As tartarugas são animais que vivem no mar ( veja aqui ). Estes animais possuem ancestrais terrestres, no entanto hoje se encontram adaptadas ao ambiente aquático, retornando a terra apenas para a reprodução. São conhecidas sete espécies de tartarugas marinhas, dentre as quais cinco ocorrem no Brasil (veja aqui).
As tartarugas são animais migratórios por excelência, todas as espécies migram pelos oceanos entre áreas de forrageamento (alimentação) e reprodução. Utilizam para isso eficazes mecanismos de navegação e orientação ainda pouco conhecidos pela ciência. As tartarugas marinhas apresentam uma forte tendência em realizar as desovas sempre na mesma área, quer seja em uma mesma temporada reprodutiva ou em temporadas diferentes. Estudos realizados por meio de análises de DNA mitocondrial reforçam a idéia de que uma fêmea geralmente desova na praia onde nasceu, apresentando o que se chama de “fidelidade à praia de nascimento” (Bowen et al., 1994). O termo filopatria é utilizado para designar a fidelidade de retorno a uma mesma região, e o termo fidelidade de praia é empregado para designar os retornos a locais específicos nas praias de desova (Lutz e Musick, 1997).
Durante suas longas rotas de migração pelos oceanos as tartarugas passam por diferentes fronteiras. Este fato é um problema para o estabelecimento de planos de manejo e conservação uma vez que, para isso, são necessários acordos internacionais. No Brasil o projeto Tamar-ICMBio é um dos maiores aliados na conservação das tartarugas marinhas atuando com excelência em nove Estados brasileiros através de 23 bases que protegem até 1.100 km de praia.“Hoje, é reconhecido internacionalmente como uma das mais bem sucedidas experiências de conservação marinha e serve de modelo para outros países, sobretudo porque envolve as comunidades costeiras diretamente no seu trabalho sócio-ambiental.”

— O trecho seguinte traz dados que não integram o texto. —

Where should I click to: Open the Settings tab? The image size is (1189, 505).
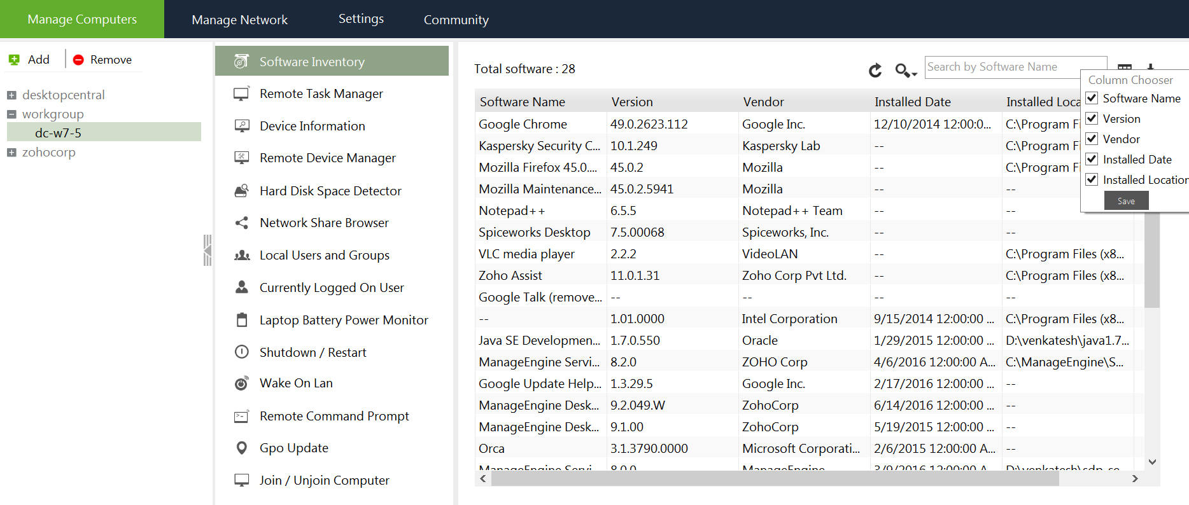[x=361, y=19]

Fonte: http://www.tamar.org.br
Nos últimos duzentos anos, e de maneira mais intensificada nos últimos cinqüenta, uma combinação de fatores, tais como atividade de pesca comercial, a captura acidental, a destruição de habitats usados para alimentação, nidificação e repouso desses animais, e mais recentemente, a poluição dos mares conseguiram subjugar a capacidade das tartarugas em manter seu número populacional. Hoje são poucas as populações de tartarugas marinhas que não são afetadas pela atividade humana. A maioria das populações encontra-se em declínio, atingindo freqüentemente números críticos (Global, 1995). Todas as espécies que ocorrem no Brasil estão classificadas como Ameaçadas ou Vulneráveis na Lista Vermelha da IUCN (União Mundial para a Conservação da Natureza) (Barata et al., 2004). Sendo a tartaruga de couro classificada como criticamente ameaçada tanto no Brasil como pela IUCN.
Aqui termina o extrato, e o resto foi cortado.